Extern pointer to variable vs array


I know this topic has been addressed a few times but I still don't get it.

Referring to http://c-faq.com/aryptr/aryptr2.html

char a[] = "hello";
char *p = "world";

creates an array "a". The variable is only a label of the address of the first memory address. p is a variable (== label of another memory address), containing the address of the first character (w - which may be somwhere else in the memory).

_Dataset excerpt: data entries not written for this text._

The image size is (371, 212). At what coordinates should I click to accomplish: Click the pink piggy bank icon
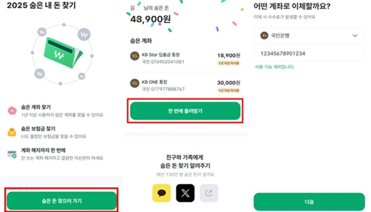tap(12, 111)
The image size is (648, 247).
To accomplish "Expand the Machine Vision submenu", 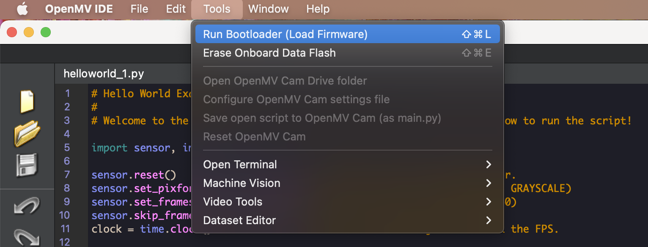I will click(x=347, y=183).
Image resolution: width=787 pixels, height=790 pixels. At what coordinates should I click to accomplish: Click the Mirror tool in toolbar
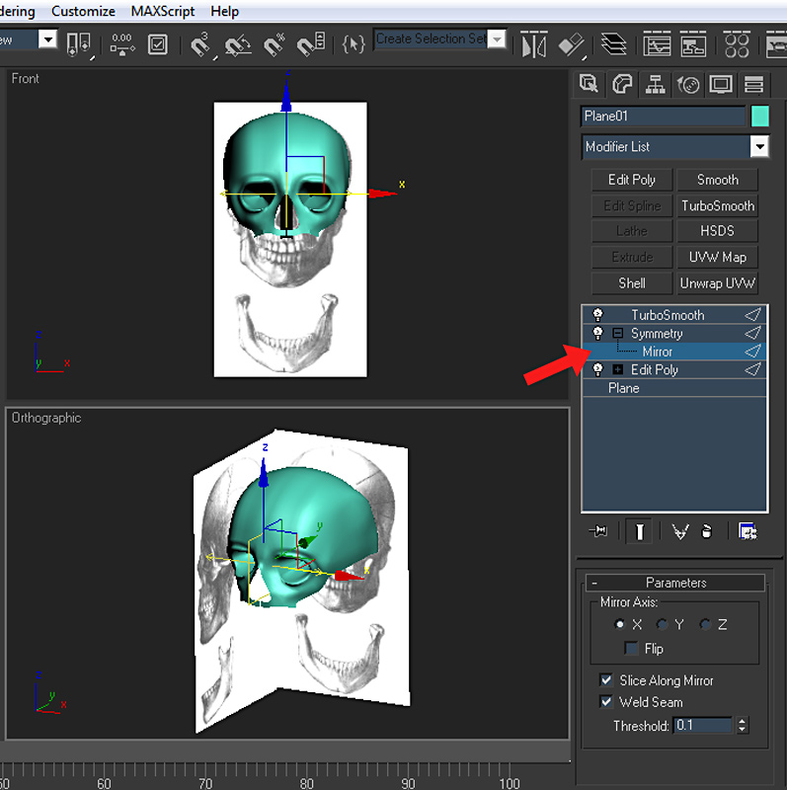tap(533, 44)
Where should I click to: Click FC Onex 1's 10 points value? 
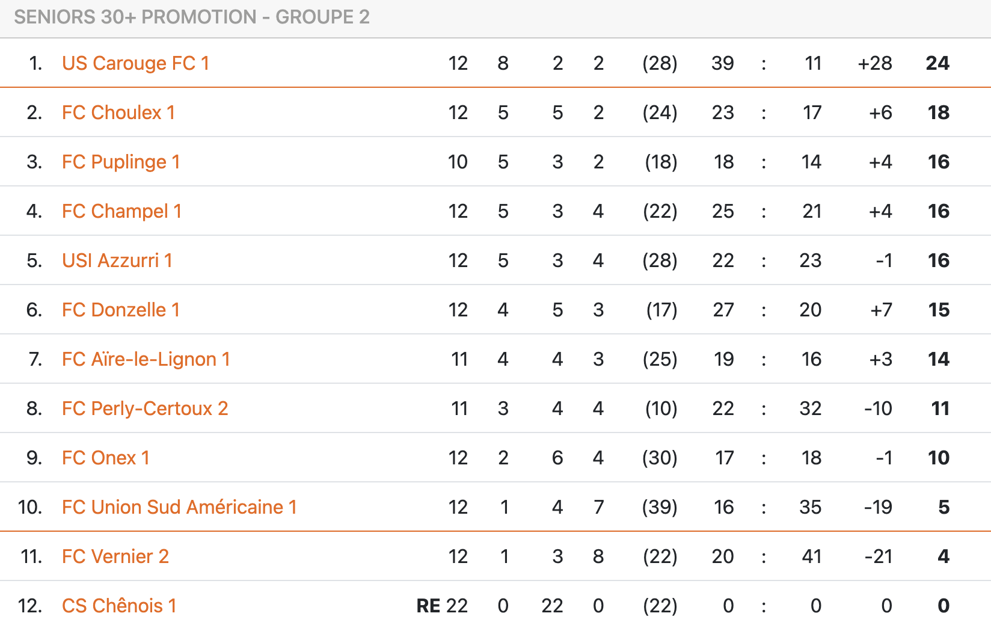click(938, 458)
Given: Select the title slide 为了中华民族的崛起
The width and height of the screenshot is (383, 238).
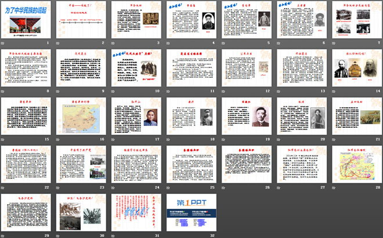Looking at the screenshot, I should (x=26, y=20).
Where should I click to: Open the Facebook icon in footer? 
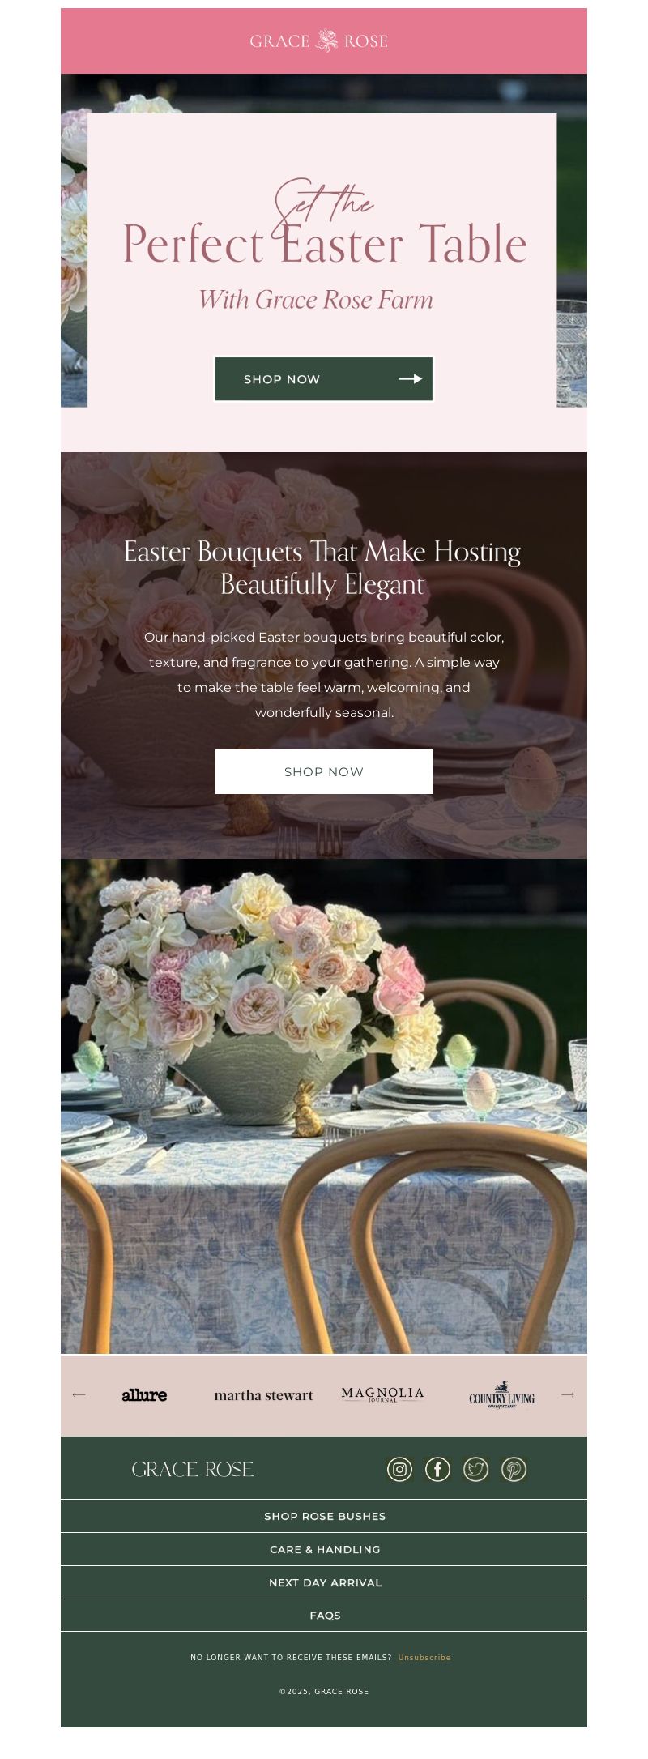(437, 1469)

The thing I don't understand is the example from this topic (thanks!): using extern to link array with pointer :

extern1.c

extern int *array;
int test();

int main(int argc, char *argv[])
{
    printf ("in main: array address = %x\n", array);
    test();
    return 0;
}

extern2.c

int array[10] = {1, 2, 3};

int test()
{
    printf ("in test: array address = %x\n", array);
    return 0;
}

Why does the pointer variable "extern int *array" (== a label of memory address, containing an other address) in extern1 already contain the content of array[0]?

What is the difference to

int array[10] = {1, 2, 3};
int *ptrArrWorking = array; // == &array[0];

? In the extern case it would be something like

int array[10] = {1, 2, 3};
int *ptrArrNotWorking = array[0]; 

edit: to be more explicit let's interpret the example above as

int array[10] = {1, 2, 3};
int *ptrArrNotWorking = (int *)array[0]; 

so this simulates the same behaviour which can be seen in the extern example.

Where is the indirection hidden?

Thank you so much.


Solution

  • You have defined, in extern2.c, an object named array:

    int array[10] = {1, 2, 3};
    

    This is a contiguous segment of memory containing ten ints. Upon passing it to printf in test, it decays into a pointer to its first element -- that's how arrays are passed to functions. Thus, printf prints the address of the first int.

    In extern1.c, however, you lied when declaring array again:

    extern int *array;
    

    This pretends that array is a pointer, a single object which holds the address of something else. This mismatch renders the program "ill-formed, no diagnostic required". That was standardese for "badly broken" -- from then on there is no requirement on whether the program compiles, or what it actually does at runtime.

    In practice, the code following that broken declaration will indeed treat array as a pointer. So when you pass array to printf, it will chop off a handful of bytes from the beginning of the array (typically 4 or 8 depending on your platform), yell "there you go, here's the pointer" and give that to printf.

    Of course, it's not actually a valid pointer, but bits of the first few ints from array stuffed together, so what you see is nonsense.